DARPA’s ISIS Project Seeks Slow, Soaring Surveillance Superiority (updated)
Related Stories: Americas - USA, Blimps & LTA Craft, Contracts - Awards, Design Innovations, FOCUS Articles, Lockheed Martin, New Systems Tech, Northrop-Grumman, R&D - Contracted, Radars, Raytheon

DARPA’s ISIS program is developing a stratospheric airship with sensor antennas that will include a radar nearly as large as the airship. This would create a battlefield surveillance platform with extreme endurance, and equally extreme resolution for its air and battlefield scans via radar and other carried sensors.
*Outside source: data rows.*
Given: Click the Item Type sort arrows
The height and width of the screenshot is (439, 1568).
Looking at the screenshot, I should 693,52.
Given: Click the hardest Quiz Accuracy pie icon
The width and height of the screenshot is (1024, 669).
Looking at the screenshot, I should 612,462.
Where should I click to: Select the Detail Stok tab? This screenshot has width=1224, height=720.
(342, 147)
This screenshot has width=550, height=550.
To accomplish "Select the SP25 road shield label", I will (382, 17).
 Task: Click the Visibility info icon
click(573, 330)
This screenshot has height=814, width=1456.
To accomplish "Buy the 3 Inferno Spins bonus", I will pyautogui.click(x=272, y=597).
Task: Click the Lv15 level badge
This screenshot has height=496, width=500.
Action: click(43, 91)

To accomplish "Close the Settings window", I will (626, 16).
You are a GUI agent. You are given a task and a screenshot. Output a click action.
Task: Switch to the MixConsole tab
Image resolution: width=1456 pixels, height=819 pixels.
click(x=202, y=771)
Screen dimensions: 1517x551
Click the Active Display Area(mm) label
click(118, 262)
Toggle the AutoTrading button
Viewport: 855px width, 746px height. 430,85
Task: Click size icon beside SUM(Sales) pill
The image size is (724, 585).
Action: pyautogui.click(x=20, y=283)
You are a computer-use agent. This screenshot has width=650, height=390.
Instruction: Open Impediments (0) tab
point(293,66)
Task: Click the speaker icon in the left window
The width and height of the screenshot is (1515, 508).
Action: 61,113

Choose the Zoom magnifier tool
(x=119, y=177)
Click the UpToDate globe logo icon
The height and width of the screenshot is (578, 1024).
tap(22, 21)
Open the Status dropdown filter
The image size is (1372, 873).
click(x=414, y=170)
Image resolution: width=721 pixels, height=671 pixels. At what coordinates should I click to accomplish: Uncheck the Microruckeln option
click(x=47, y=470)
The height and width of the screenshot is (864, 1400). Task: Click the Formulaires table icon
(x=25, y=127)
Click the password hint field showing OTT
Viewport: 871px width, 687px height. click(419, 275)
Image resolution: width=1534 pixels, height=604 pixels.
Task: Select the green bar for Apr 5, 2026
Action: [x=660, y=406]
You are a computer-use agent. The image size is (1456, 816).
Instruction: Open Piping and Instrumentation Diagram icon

This project is associated with Lockheed’s High Altitude Airship program, which is intended to soar at over 65,000 feet for over a month at a time, and could also play a significant role in ballistic missile and cruise missile defense.
Raytheon describes the radar task alone as: “Imagine a radar antenna that spans the length of a football field, yet weighs less than the 22 players in action on it.” Although it would contain “millions of electronic components,” the thickness of the antenna as envisioned by Raytheon would be about one centimeter (0.4 inch).
Like all DARPA projects, ISIS is pushing the limits of technology. Critical technology areas requiring further development include low aerial-density advanced airship hull material, bonding systems that will keep the radar attached to a hull with different thermal properties in temperatures that can cycle between 100 degrees F to -110 degrees (40C to -80C), extremely low-power transmit-receive modules for the radars, and novel power systems for long-endurance stratospheric airship operation.